- **Work required**
Format the records starting at the line containing "Click the lightning icon beside MultiverseGPT" and ending at the line containing "[x=245, y=270]" as a numbered list, leaving out any blank lines.
[start Material shown]
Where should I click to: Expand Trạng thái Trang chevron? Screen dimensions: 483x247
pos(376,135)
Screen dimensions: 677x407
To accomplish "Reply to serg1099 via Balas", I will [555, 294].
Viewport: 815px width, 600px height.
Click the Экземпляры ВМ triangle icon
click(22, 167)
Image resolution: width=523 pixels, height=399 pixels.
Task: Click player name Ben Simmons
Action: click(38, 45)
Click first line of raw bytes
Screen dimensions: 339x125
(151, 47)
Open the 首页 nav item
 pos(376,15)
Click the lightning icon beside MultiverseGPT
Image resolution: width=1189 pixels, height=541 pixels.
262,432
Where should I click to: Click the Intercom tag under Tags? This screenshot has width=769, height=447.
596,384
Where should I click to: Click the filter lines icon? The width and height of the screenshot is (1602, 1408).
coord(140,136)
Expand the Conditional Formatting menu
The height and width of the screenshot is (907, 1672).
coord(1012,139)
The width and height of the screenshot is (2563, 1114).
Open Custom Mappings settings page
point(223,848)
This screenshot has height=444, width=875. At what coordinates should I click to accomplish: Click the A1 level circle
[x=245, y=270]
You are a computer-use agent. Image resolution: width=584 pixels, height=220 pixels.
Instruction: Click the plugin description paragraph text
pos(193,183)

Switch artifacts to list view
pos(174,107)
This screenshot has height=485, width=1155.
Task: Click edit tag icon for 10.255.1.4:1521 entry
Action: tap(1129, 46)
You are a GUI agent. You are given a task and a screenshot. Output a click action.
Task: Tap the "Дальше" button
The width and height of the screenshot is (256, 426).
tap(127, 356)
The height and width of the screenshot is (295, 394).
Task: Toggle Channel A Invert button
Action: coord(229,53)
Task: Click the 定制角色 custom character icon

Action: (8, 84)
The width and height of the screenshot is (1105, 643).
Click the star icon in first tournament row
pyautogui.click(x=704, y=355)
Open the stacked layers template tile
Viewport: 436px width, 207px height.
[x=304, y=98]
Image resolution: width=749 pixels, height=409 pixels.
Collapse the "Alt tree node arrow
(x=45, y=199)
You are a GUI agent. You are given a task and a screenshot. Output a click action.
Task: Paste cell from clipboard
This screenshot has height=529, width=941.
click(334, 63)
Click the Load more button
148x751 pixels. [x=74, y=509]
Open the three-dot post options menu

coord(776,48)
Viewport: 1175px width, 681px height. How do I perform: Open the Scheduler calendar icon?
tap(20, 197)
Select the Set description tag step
[end Material shown]
- **Response to this exercise**
1. Click the lightning icon beside MultiverseGPT
2. Image resolution: width=1189 pixels, height=541 pixels.
3. 262,432
4. Where should I click to: Click the Intercom tag under Tags? This screenshot has width=769, height=447.
5. 596,384
6. Where should I click to: Click the filter lines icon? The width and height of the screenshot is (1602, 1408).
7. coord(140,136)
8. Expand the Conditional Formatting menu
9. The height and width of the screenshot is (907, 1672).
10. coord(1012,139)
11. The width and height of the screenshot is (2563, 1114).
12. Open Custom Mappings settings page
13. point(223,848)
14. This screenshot has height=444, width=875. At what coordinates should I click to accomplish: Click the A1 level circle
15. [x=245, y=270]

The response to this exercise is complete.